Tuesday, March 06, 2007

Head Bowed and Hand Open

I wake up everyday with a plan. I know exactly what I want to accomplish, how I want to accomplish it, and when I hope to complete it. I think ahead about the things I need to accomplish and how they need to be approached. I envision the end when I'm in the middle of the process. I naturally think schedules and deadlines and assign myself completion points because it helps me to work more efficiently. I like being busy and I don't mind the pressure of being responsible for what seems more than I can do. I go to bed rehearsing what needs to be done and I wake up with the list corrected and in better order. I don't mind getting up early and staying up late. I wake up every day with an agenda. There's never a day when I don't have a plan.

Now, you're probably thinking, "Paul's poor wife! This man is obsessed!" I am committed to responsible living and I don't think responsible people have a lot of free time. But there's a problem with all of this. I do make a really good pseudo-sovereign. You know, I love me and have a wonderful plan for my life. And I can struggle with the sovereign God who I claim to serve, but who's not signed on to do anything he can to make my plan work. Here's where our agendas tend to conflict. While I'm investing my energies to make sure my work is complete, he's exercising his grace to make sure I'm complete. While I'm working toward success, he's working towards my holiness. While I'm committed to a disciplined and orderly day, he's committed to use whatever's needed to advance his work in and through me.

But it's not even that simple or obvious. The reason it's so easy for me to be snookered by my own self-sovereignty is that the bulk of what I'm doing is work for the kingdom. I tell myself that it's all about God, his kingdom, and his glory. You see, the problem with the kingdom of self is that it's a costume kingdom. It so deftly masquerades as the kingdom of God. So, self- aggrandizing plans for success masquerade as godly discipline. Impatience with others masquerades as a leader's zeal for the kingdom of God. Holding too firmly onto personal plans masquerades as godly focus. It's quite easy to think you're serving God when you're actually serving yourself. It's quite easy to confuse your plan with God's plan. It's quite easy to praise the fact that God is in charge while living as if you are. It's quite possible to thinking you're building his kingdom when actually you're using his building materials to erect your own little kingdom. It's quite possible to do all of this because the kingdom of self so easily morphs into the shape of the kingdom of God.

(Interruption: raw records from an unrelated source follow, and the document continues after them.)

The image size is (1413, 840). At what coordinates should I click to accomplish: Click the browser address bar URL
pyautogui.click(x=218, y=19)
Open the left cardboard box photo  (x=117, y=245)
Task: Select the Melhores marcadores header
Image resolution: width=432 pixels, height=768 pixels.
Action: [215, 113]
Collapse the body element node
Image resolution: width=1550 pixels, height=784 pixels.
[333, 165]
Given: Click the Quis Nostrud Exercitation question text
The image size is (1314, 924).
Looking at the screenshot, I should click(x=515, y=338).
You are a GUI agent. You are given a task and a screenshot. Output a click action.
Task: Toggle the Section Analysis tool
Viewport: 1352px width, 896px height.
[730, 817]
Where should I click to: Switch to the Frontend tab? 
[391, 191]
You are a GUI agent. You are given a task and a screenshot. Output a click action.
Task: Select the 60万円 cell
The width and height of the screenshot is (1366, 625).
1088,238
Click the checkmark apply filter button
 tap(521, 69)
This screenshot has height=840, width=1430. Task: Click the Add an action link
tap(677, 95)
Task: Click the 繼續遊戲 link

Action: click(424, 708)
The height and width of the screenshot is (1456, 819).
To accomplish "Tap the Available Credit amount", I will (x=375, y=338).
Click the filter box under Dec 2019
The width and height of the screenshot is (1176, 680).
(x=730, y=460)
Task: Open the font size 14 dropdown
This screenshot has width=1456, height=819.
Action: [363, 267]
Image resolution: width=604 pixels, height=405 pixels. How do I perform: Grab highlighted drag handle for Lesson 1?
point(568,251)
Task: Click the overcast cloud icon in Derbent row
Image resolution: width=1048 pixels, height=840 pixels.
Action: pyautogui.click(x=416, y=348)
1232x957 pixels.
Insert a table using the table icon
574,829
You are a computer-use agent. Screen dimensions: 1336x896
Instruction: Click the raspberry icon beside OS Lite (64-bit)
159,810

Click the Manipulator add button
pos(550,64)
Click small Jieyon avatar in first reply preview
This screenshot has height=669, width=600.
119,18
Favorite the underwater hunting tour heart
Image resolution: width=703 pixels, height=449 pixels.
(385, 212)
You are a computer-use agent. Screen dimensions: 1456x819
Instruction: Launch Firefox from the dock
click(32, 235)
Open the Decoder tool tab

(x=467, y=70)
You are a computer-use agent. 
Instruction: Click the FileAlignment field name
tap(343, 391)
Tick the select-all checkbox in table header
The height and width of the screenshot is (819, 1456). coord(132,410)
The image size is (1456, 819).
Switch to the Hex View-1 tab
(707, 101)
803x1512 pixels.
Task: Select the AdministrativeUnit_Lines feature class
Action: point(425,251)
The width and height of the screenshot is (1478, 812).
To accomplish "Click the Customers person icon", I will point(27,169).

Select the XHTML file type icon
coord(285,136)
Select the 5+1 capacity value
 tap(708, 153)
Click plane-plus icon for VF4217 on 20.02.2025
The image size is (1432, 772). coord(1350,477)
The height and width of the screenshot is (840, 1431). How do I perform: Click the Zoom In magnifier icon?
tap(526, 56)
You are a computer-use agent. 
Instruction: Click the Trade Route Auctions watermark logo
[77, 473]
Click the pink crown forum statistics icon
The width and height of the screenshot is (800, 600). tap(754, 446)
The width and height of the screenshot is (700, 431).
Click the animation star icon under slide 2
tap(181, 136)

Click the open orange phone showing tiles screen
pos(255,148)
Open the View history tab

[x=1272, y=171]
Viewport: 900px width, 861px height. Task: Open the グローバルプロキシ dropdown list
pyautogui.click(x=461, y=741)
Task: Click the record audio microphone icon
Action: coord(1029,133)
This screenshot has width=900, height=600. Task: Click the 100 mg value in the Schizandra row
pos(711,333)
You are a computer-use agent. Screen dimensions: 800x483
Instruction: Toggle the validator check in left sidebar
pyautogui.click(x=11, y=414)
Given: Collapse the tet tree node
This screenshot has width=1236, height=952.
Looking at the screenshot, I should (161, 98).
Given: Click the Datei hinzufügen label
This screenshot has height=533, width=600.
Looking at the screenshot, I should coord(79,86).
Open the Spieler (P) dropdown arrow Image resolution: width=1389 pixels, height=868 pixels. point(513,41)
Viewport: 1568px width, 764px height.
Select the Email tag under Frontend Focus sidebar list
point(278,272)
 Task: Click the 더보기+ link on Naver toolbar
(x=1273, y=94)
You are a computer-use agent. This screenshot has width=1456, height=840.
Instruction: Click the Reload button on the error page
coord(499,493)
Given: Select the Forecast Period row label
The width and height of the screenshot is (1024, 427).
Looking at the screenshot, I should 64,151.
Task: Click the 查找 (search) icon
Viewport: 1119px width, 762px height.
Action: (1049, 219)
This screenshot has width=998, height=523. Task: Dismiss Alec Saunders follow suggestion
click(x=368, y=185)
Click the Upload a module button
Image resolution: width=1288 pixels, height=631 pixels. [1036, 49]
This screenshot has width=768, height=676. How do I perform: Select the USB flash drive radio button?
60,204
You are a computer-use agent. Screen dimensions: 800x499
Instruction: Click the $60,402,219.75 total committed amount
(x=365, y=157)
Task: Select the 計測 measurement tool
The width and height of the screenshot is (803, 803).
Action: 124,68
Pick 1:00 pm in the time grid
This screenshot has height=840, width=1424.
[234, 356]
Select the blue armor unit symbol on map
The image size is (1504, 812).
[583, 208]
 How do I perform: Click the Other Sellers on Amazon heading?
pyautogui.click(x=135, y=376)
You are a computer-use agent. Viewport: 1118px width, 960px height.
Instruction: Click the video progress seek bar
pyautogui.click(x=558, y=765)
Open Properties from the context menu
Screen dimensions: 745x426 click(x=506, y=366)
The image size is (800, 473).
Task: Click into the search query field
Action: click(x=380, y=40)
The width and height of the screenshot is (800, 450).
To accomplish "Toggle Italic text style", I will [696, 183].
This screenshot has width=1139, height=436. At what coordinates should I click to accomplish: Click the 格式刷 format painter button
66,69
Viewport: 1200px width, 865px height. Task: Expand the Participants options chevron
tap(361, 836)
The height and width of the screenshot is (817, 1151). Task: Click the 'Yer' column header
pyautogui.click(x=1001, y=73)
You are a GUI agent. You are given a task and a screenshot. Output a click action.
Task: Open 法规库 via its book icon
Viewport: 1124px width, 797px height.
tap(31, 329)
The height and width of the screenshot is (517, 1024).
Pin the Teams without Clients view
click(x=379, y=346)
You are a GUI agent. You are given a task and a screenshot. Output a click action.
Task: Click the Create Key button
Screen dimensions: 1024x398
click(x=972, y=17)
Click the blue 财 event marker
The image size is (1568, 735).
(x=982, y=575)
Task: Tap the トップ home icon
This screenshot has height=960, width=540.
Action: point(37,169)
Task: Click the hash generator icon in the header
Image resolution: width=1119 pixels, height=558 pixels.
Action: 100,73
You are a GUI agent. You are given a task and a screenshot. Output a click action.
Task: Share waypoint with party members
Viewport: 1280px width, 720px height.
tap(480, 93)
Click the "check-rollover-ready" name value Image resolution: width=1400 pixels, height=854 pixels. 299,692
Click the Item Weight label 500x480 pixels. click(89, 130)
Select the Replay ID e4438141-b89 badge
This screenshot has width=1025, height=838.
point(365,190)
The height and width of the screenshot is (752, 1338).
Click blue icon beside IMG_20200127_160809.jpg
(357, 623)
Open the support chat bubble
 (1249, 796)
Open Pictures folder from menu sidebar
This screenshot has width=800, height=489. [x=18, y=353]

This is why we need more than a system of redemption. This is why we need more than theology and rules. This is why we need more than a set of wisdom principles. This is why we need a Redeemer. What we need to be rescued from the most is us! We need to be freed from our hold on us. We need to be freed from our desire to dominate us. We need to be liberated from imprisonment to our agenda for us. We need a Redeemer because our greatest struggle in life exists inside of us and not outside of us.

So once more today I confess to my allegiance to me. Once more I confess to my desire for self-sovereignty. Once more I pry open my hands and let go of the tight grip I have on my life. Once more I entrust my day, my schedule, my plans, my life into the hands of the One who is sovereign. Once more I rest in his power, wisdom, grace, faithfulness, and love. Sure, I keep planning, but with the hope that each day I'll do it more and more with my head bowed before his glory and my hand open to his will.